En 1333, il fait la connaissance du moine italien Dionigi de Borgo San Sepulcro qui lui fait découvrir l’œuvre de saint Augustin et devient son ami et confident. La lecture des écrits augustiniens déclenche chez cet être à l’âme tourmentée, une crise mystique liée au conflit entre sa vie dissolue et l’élévation de ses aspirations spirituelles.
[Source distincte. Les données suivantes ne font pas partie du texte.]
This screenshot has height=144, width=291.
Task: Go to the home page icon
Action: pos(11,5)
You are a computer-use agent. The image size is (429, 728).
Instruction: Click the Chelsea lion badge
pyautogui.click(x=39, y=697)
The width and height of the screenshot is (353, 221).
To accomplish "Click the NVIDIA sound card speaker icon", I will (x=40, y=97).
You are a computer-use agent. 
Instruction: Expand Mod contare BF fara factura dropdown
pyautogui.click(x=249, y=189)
 C’est à cette époque qu’il décide de faire l’ascension du Ventoux avec ses compagnons, aventure alors impensable, comme s’efforce de le leur faire comprendre, en vain, le vieux berger qu’ils rencontrent au début de l’expédition. Rien ni personne ne pouvait remettre en question leur détermination, si ce n’est la rudesse de la pente. Pétrarque ralentit le pas. Après une courte halte, alors que son frère cadet et les serviteurs progressent aisément en empruntant les passages les plus directs et les plus abrupts, lui perd du temps en faisant des détours, à la recherche d’un improbable sentier plus facile. Ses compagnons l’attendent. Ils repartent ensemble mais François, rebuté par l’effort, allonge son parcours en faisant des détours par le fond des combes. Las et découragé, il s’assoit pour reprendre haleine.
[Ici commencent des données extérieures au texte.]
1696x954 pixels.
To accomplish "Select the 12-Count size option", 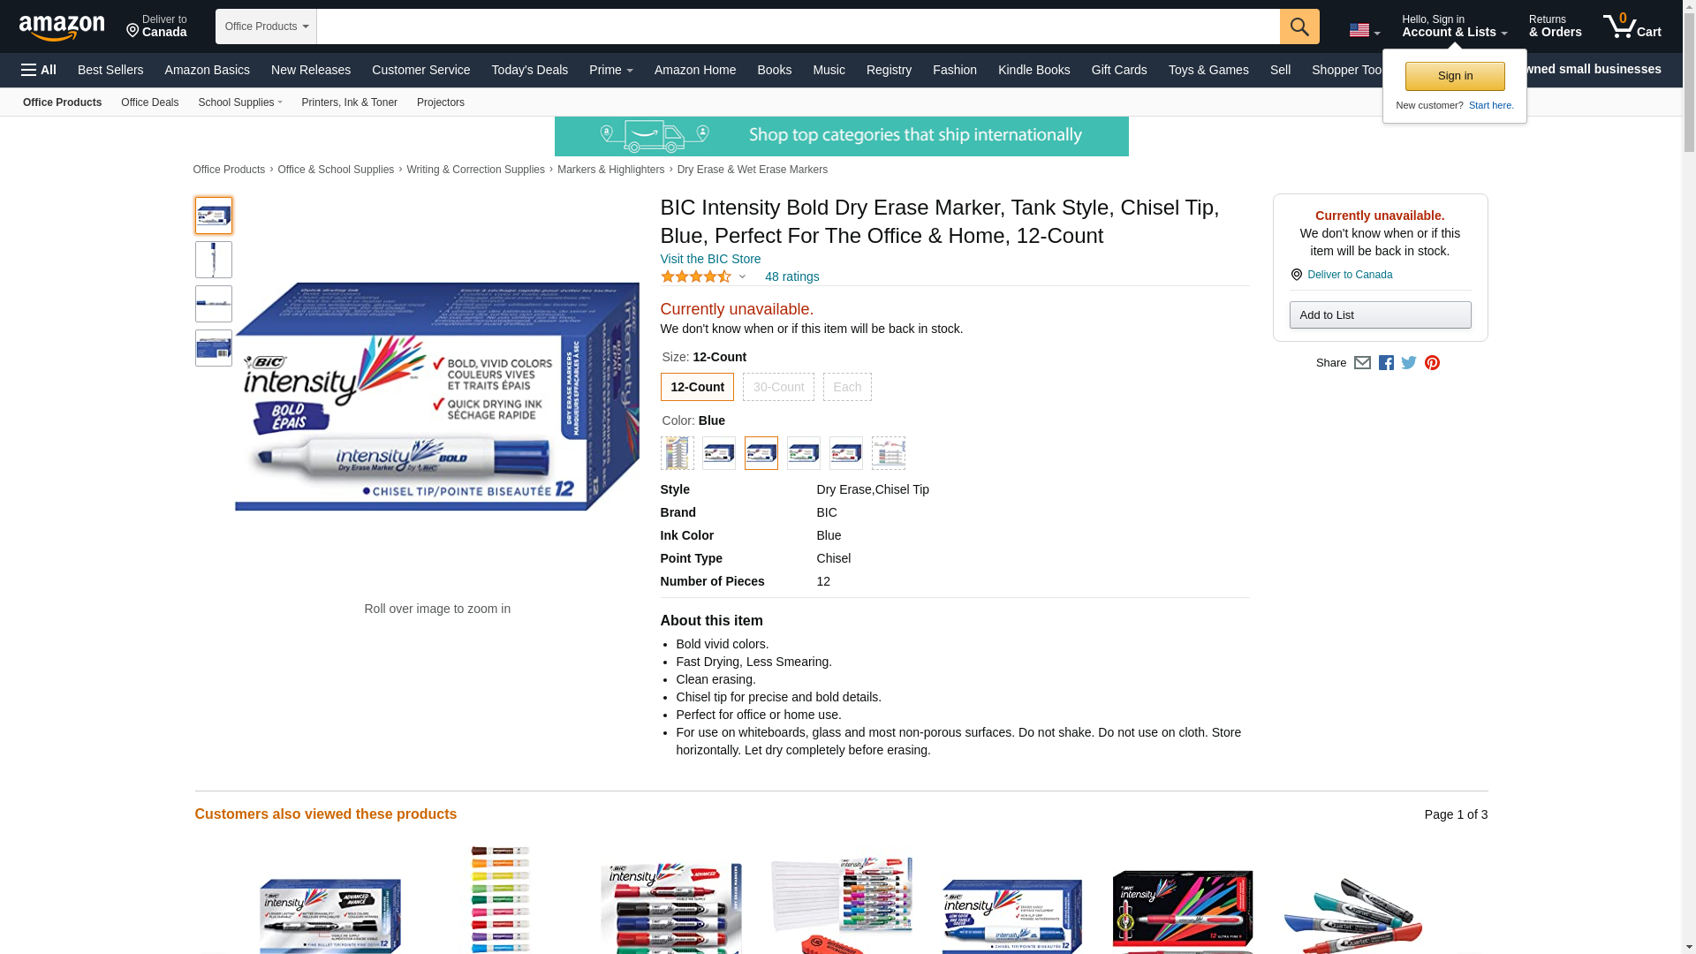I will pos(697,387).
La confession de Pétrarque

C’est alors que par association d’idées, ses pensées le portent à comparer les difficultés rencontrées pour atteindre le sommet aux obstacles auxquels il est confronté dans sa vie pour suivre la voie permettant d’accéder à la vie éternelle : « après avoir beaucoup traîné, il te faudra choisir : accéder au bonheur éternel au prix d’énormes efforts sottement différés ou t’abandonner dans le bas fond de tes péchés et, - je frémis à le penser - si les noires ténèbres de la mort te surprennent en ces lieux, tu vivras l’éternité dans des tourments sans fin ».

Stimulé par ces pensées, il rejoint ses amis, et ils atteignent ensemble le sommet : « Tout d’abord, vivement surpris par la légèreté de l’air et par le spectacle grandiose du paysage, je fus comme étourdi. Je me retourne : des nuages flottent à mes pieds ».
Il tourne son regard vers l’Italie, où le porte son cœur, et se rappelle ses dix années de vie imparfaite depuis son départ de Bologne et sa lutte pour devenir plus vertueux « Je me réjouissais de mes progrès, je déplorais mes imperfections… ».
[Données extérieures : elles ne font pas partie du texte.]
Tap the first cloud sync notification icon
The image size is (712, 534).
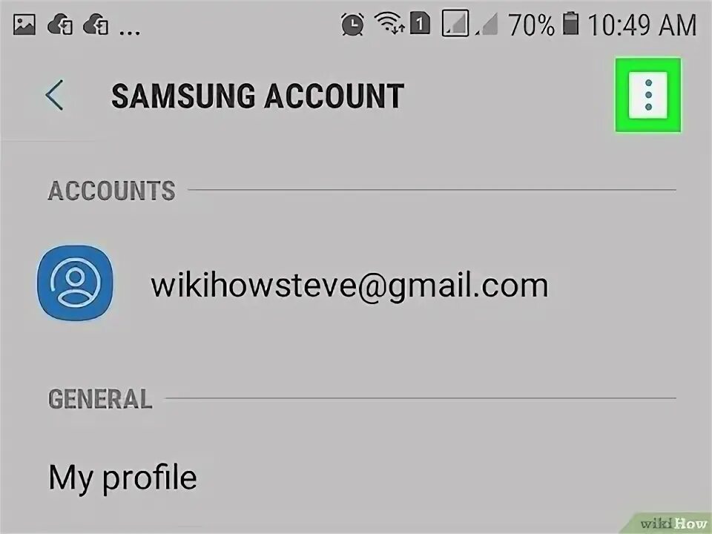pyautogui.click(x=60, y=24)
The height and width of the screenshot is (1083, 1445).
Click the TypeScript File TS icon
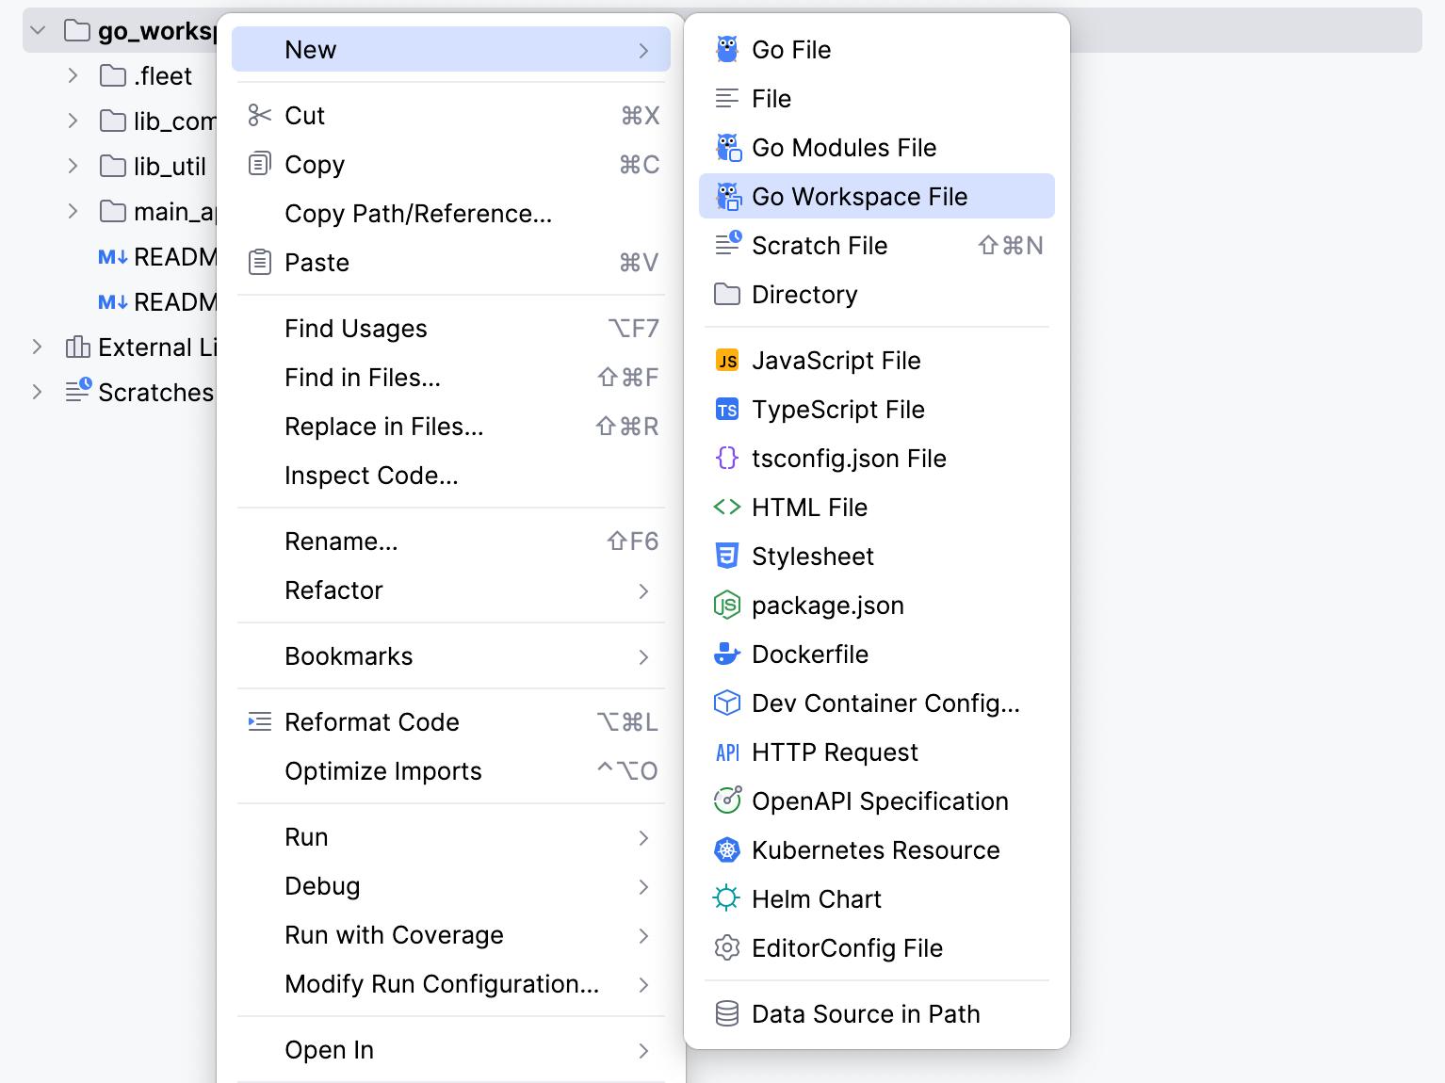(x=727, y=410)
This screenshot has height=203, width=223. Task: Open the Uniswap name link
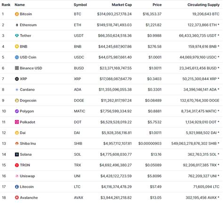tap(27, 176)
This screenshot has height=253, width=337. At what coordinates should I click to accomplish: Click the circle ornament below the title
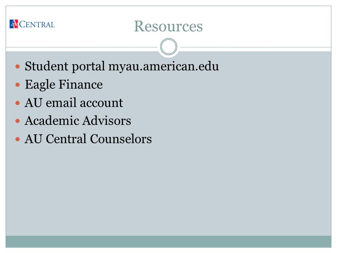169,47
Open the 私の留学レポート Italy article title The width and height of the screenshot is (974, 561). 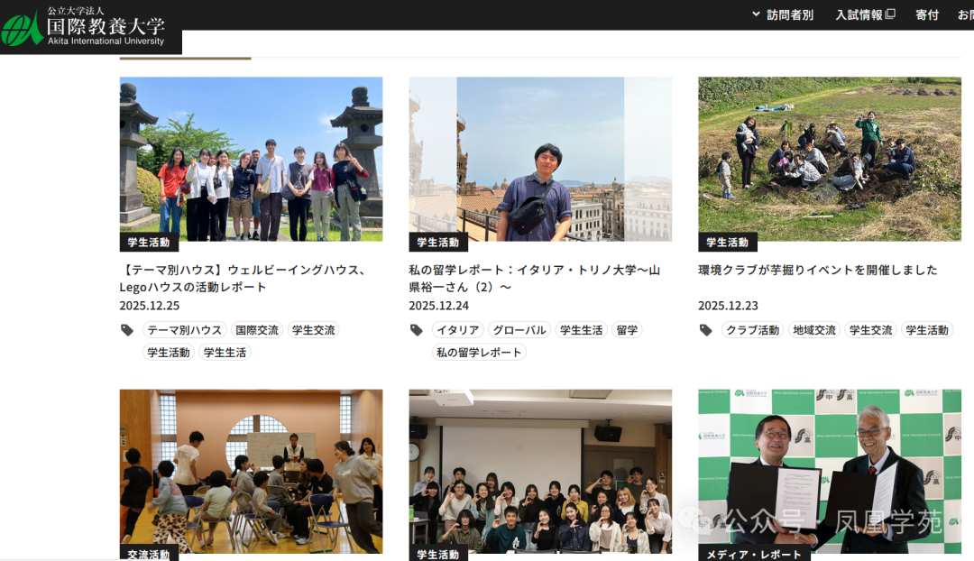point(534,278)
Puis, échappant à sa réflexion, il contemple à nouveau le panorama : Les monts lointains du lyonnais, la Méditerranée qui baigne Marseille et Aigues-Morte, le Rhône à ses pieds… mais les lieux s’effacent à nouveau quand il décide de feuilleter le petit livre des Confessions de saint Augustin qui l’accompagne partout. Il l’ouvre au hasard sur cette phrase du Livre X : « Les hommes s’en vont admirer les cimes des montagnes, les flots immenses de la mer, le long cours des fleuves, les mouvements de l’océan et la courses des astres, et ils se délaissent eux-mêmes ». Il arrête là sa lecture, stupéfait par cette coïncidence qu’il juge providentielle.

Il ne peut plus ôter cette phrase de son esprit, persuadé qu’elle lui est destinée personnellement. Il se souvient alors que saint Antoine et saint Augustin lui-même avaient vécu une situation identique.

Le soleil déclinant, il entame la descente sans interrompre le fil de sa pensée : « l’on ne m’entendit plus prononcer un seul mot jusqu’au terme de notre excursion », méditant sur le manque de sagesse des hommes qui se perdent dans des futilités et de vains spectacles, cherchant ailleurs ce qu’ils pourraient trouver en eux-mêmes. Puis, se retournant sur le chemin, il se rend compte que la cime de la montagne où il a tant souffert est peu élevée par rapport à la hauteur que peut prendre la pensée humaine lorsqu’elle n’est pas pervertie par les corruptions du monde.

À son retour dans l’auberge de Malaucène, bouleversé par toutes les émotions vécues, il relate le récit de sa journée dans une lettre en forme de confession à son ami Dionigi.

Cette lettre, très vraisemblablement récrite des années plus tard, insérée dans le recueil Lettres Familières, est devenue l’une des plus célèbres de toute la tradition épistolaire occidentale.

Si Pétrarque accorde bien peu de place à la description du Ventoux : « une masse de terre et de roches escarpés, presque inaccessible », celui-ci est partout présent dans son cheminement à travers les combes et les escarpements et dans le détail de son tour d’horizon au sommet. Mais, au delà de sa réalité, il devient le support symbolique de sa quête spirituelle, le théâtre propice à sa méditation, le chemin de sa conversion.